Instruction 1:
Retype the stretch of the wind energy page from "One of the most" through "land-based wind energy." without changing anything.
—————
What Is Wind Energy?

Distributed wind energy describes wind energy projects that serve on-site energy demand. As such, distributed wind turbines can generate on-site electricity for homes, schools, businesses, and farms. Sometimes distributed wind projects support local electricity networks, which are often called “microgrids.” They can help cut down on electricity use and, in some cases, can provide all the power for homes and other structures that are off the grid. Distributed wind turbines can also work together with other technologies like solar panels, storage, and power converters to provide power.

Distributed wind energy installations are defined by how they are applied (to serve on-site energy demand) rather than by turbine size. However, turbines used for distributed applications are typically smaller than 20 megawatts. The distributed wind energy market includes wind turbines and projects of many sizes, from small wind turbines powering remote telecommunications equipment (which provide less than 1 kilowatt of power) to multimegawatt wind turbines that power campuses or large factories.

Distributed wind turbines can provide all the power used at a location, or they can provide part of the power to offset utility bills. In some instances, extra power produced by a community or residential wind energy project can be sold to utilities companies or other nearby energy users.

Explore the U.S. Department of Energy (DOE) Wind Energy Technologies Office (WETO) 10 things you may not have known about distributed wind energy and the Distributed Wind Energy Resource Hub, which helps anyone interested in harnessing the power of distributed wind energy with a curated directory of basic information, project funding and technical assistance, case studies and success stories, and tools to evaluate your location's potential.

There are many ways that wind can support distributed energy markets. Review case studies and an interactive three-dimensional animation on WETO’s website, which includes wind energy that can offset electricity costs, improve energy independence and resilience, and/or provide on-site power for:

• Isolated and remote communities , like rural Alaska or island villages that are off grid, including homes, businesses, and community buildings
• Residential settings, in individual homes and smaller microgrids, sometimes integrated with other distributed energy technologies, such as solar panels and battery storage
• Public facilities and services, such as water treatment plants
• Agricultural sites, such as farms
• Commercial buildings and electric vehicle charging stations
• Industrial parks
• Mobile, pop-up deployment in military or disaster-relief scenarios.

Agricultural and residential customers made up 59% of all U.S. distributed wind projects in 2022. These applications have great potential, especially if combined with other distributed energy technologies, such as solar photovoltaics and energy storage. In many cases distributed wind can also be used to provide expanded energy resilience or reliability for important energy needs, such as emergency services.

Learn more about just a few places U.S. energy consumers are using distributed wind energy, ranging from a remote village. There are many benefits to community wind energy projects, though they are also subject to regulations and zoning restrictions.

Learn how wind power can provide you with energy, how to install a wind turbine on your land, the details of small community or large community wind power projects, and how community agreements can benefit those living near wind farms.

Utility-scale wind energy projects use highly efficient, state-of-the-art wind turbines that generate cost-competitive electricity at power-plant scales. They can be owned and run by a utility company that then sells the power the plant makes to users, like homeowners, who connect to the electrical grid. 

One of the most mature and widely deployed forms of renewable energy, land-based wind energy refers to electricity generated by wind turbines installed on land by companies. Land-based wind turbines harness the kinetic energy of wind moving over land and convert it into electrical energy, usually in larger power plants run by utility companies that distribute that electricity to Americans through the U.S. grid system using transmission systems. Read 10 things you didn’t know about land-based wind energy.
—————
Instruction 2:
Which lines of the records contain the string "screenshot"? Gather each of them.

Data supplied:
—————
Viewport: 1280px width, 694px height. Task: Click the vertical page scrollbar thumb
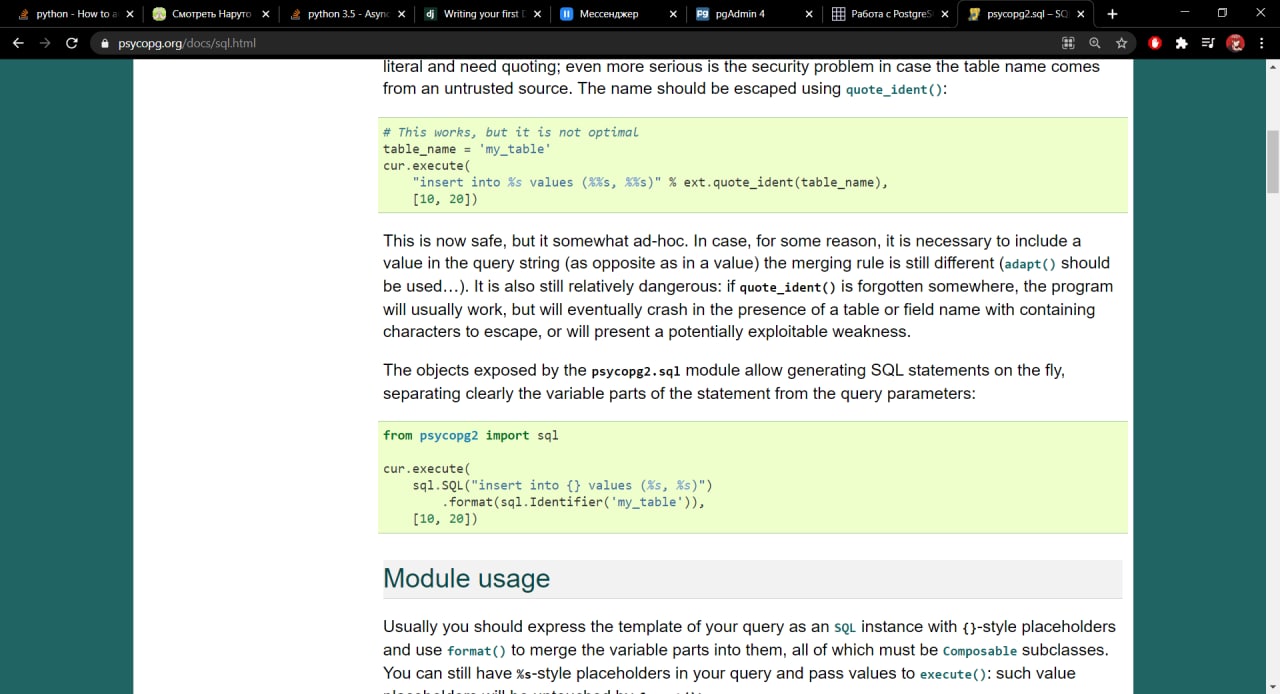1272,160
—————
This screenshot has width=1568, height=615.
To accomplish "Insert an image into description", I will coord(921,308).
—————
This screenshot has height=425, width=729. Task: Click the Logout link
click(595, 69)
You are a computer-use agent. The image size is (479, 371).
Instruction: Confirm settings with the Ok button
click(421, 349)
—————
Exercise result 1:
One of the most mature and widely deployed forms of renewable energy, land-based wind energy refers to electricity generated by wind turbines installed on land by companies. Land-based wind turbines harness the kinetic energy of wind moving over land and convert it into electrical energy, usually in larger power plants run by utility companies that distribute that electricity to Americans through the U.S. grid system using transmission systems. Read 10 things you didn’t know about land-based wind energy.

Exercise result 2:
This screenshot has width=1568, height=615.
This screenshot has height=425, width=729. Task: Click the Logout link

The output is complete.